November storm warning just in from the Adler Planetarium’s fall newsletter, the “Adler Star”: “The Leonid meteor shower will occur from midnight to sunrise” November 17 and 18. “A thousand meteors an hour are predicted for observers in clear, dark skies. This shower puts on a spectacular meteor storm every thirty-three years, and a possible meteor storm is predicted this year.”

Word from 5266. Writing in the August “Residents’ Journal,” Arminta Clark quotes 33-year public-housing resident Barbara Moore, president of 5266 S. State, one of the Robert Taylor Homes buildings slated for demolition: “If this property is good enough to build townhouses that would eventually cost $200,000, then it’s worth fighting for.”

OK, who’s been proofreading with the spell checker? The Newberry Library’s summer newsletter on collecting first editions: “The focal point of [C. Frederick] Kittle’s [Sir Arthur Conan] Doyle collection is the extraordinary array of manuscripts and first additions from Doyle and members of his family.” And Chicago-Kent’s new Journal of Intellectual Property (Spring) states that the mass media’s “consolidation of power has reeked havoc on how our culture creates and disseminates meaning.”

The prepositionally challenged.
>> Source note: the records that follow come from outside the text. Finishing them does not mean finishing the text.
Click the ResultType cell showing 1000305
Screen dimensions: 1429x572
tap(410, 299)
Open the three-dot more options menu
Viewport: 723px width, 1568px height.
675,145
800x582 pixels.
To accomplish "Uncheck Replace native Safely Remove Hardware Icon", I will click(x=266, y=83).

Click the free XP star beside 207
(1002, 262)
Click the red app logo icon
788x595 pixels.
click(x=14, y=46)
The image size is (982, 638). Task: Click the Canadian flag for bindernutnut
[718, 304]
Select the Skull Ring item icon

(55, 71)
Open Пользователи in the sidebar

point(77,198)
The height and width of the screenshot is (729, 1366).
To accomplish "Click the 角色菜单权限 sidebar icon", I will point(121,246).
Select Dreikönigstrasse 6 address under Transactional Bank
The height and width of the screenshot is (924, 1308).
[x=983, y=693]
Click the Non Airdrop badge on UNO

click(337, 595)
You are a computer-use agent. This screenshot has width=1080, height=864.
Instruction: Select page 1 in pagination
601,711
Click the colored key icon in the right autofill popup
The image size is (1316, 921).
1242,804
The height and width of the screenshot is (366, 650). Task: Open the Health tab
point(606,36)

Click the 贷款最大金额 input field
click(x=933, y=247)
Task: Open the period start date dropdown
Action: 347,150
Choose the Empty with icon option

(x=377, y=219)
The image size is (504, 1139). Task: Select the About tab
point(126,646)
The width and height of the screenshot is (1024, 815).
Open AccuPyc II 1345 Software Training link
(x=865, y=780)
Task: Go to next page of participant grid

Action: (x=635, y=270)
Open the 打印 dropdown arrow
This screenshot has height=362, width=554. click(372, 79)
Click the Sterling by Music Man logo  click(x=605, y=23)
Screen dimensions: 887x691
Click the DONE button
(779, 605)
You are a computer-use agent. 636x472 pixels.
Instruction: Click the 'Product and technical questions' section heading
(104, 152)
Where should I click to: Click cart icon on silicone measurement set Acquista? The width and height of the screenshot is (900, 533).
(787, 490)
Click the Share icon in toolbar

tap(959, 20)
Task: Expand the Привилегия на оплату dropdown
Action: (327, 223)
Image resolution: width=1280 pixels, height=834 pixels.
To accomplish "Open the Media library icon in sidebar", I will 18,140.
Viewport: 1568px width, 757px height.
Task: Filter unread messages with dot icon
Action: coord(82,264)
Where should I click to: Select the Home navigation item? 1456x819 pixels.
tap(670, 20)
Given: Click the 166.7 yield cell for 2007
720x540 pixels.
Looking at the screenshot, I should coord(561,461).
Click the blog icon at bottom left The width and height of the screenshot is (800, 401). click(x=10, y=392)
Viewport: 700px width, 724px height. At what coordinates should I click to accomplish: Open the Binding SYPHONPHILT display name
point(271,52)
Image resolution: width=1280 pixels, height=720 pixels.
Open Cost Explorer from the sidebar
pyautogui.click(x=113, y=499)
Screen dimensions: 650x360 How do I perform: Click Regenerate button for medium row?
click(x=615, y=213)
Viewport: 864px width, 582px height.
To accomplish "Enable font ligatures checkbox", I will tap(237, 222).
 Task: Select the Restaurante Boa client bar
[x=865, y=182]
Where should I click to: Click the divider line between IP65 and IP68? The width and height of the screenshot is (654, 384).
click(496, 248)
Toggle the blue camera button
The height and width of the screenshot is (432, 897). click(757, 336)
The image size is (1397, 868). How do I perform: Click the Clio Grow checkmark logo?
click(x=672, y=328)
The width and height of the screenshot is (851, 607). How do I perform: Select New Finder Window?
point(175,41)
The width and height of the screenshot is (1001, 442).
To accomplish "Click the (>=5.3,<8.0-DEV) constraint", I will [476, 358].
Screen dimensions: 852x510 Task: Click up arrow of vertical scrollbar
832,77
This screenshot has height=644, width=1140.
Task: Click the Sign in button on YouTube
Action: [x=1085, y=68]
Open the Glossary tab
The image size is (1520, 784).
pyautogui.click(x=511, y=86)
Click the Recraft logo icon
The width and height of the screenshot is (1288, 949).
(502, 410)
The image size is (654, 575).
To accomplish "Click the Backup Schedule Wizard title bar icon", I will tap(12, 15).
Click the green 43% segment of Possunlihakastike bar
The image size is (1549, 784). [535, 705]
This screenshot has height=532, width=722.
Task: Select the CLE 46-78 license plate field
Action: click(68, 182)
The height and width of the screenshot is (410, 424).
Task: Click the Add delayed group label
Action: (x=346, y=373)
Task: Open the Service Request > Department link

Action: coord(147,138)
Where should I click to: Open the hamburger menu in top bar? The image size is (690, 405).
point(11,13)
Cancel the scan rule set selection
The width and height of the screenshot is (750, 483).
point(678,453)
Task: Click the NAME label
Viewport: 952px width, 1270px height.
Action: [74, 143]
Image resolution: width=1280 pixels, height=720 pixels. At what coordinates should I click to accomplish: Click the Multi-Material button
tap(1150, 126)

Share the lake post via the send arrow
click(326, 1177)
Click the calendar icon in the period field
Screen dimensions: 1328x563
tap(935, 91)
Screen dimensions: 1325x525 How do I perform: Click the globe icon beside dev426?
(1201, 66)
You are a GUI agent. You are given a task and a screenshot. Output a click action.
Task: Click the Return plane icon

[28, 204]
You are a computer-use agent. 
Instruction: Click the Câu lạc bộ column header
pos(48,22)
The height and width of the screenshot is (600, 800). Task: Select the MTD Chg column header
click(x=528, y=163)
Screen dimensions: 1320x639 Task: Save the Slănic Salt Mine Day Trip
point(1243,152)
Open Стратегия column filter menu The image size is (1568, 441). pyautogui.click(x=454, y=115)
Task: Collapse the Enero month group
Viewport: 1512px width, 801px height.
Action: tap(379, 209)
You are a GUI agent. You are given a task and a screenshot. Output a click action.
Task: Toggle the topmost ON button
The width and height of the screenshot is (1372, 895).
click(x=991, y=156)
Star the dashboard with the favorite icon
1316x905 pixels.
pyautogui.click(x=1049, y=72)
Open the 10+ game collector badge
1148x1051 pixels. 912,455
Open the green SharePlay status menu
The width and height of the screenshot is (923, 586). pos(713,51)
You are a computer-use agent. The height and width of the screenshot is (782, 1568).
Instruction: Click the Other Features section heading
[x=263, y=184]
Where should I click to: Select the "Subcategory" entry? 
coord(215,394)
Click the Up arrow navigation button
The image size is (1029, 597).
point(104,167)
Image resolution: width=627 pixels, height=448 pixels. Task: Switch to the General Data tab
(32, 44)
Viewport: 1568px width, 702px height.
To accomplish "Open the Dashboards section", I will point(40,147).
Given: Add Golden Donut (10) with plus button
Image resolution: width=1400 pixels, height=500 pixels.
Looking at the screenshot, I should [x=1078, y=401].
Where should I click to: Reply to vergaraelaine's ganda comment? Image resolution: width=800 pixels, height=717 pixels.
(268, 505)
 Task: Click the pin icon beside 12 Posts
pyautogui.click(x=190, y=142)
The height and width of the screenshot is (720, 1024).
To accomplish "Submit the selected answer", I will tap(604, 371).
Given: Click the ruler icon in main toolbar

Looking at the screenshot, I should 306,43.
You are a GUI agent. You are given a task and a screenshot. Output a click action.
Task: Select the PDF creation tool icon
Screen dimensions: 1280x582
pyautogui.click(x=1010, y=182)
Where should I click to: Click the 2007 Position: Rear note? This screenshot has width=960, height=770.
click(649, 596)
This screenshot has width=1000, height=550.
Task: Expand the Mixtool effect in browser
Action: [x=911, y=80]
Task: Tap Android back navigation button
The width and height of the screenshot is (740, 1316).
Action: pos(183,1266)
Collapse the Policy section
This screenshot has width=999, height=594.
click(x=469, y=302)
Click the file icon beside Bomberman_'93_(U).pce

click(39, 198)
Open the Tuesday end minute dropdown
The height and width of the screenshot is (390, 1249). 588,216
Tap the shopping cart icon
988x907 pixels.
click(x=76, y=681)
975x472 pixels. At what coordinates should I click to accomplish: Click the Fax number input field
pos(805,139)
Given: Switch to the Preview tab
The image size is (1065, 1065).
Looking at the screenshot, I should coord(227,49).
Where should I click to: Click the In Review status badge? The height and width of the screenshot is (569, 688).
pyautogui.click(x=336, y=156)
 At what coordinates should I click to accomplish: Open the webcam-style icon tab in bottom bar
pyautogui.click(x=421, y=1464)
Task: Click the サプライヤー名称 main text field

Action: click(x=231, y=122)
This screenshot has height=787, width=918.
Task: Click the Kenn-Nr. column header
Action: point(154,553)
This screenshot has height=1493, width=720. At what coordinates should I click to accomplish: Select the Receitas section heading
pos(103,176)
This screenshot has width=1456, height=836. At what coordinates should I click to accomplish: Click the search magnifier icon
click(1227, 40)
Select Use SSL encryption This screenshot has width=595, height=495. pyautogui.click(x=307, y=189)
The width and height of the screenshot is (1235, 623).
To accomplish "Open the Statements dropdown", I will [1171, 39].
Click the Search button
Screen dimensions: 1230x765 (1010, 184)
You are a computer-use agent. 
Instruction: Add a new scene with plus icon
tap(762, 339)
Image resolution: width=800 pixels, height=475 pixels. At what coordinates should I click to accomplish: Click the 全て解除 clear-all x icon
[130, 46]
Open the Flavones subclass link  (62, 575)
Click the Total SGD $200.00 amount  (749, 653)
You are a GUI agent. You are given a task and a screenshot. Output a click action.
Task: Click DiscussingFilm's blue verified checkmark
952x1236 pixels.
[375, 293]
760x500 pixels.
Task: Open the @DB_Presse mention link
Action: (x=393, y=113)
From a public-radio commercial repeatedly broadcast on WBEZ FM: “The Chicago Tribune offers insight, perspective, and understanding to events of Chicago and the world.”

Land of Lincoln and slavery. The Illinois Times (September 23-29) surveys the Illinois State Archives’ new index to “Illinois Servitude and Emancipation Records” and finds that the last known emancipation of a slave in Illinois occurred in Saint Clair County (near Saint Louis) in 1863, “when Marva Reed was emancipated from Aaron Shook.”

Oh yeah? Who’s the real sissy, judge? The prolific Richard Posner, chief judge of the seventh circuit court, reviewing Gaylaw in the New Republic (October 11): “It is true that there is less privacy in an army than in the ordinary workplace, leading to concerns that heterosexual males will be demoralized by being subjected to the ‘homosexual gaze’ while taking a shower; but the man who is seriously discomposed by a lascivious glance is the real sissy.”

“We struggle with two competing definitions of public education,” writes Paul Hill in Blueprint (Fall). “The first is that public education is a commitment to specific political bargains, programs, job rights, and bureaucratic oversight. The second is that public education is a commitment to use any means necessary to ensure that every child learns enough to be able to participate fully as a citizen, earner, and parent.” But when the current bureaucratic arrangements don’t educate kids we have trouble. “In many cities the bedrock support [for public schools] comes from middle-class parents who have worked the system to get the best teachers and special school assignments for their children and who then support ‘public education’ because of its commitment to equity.”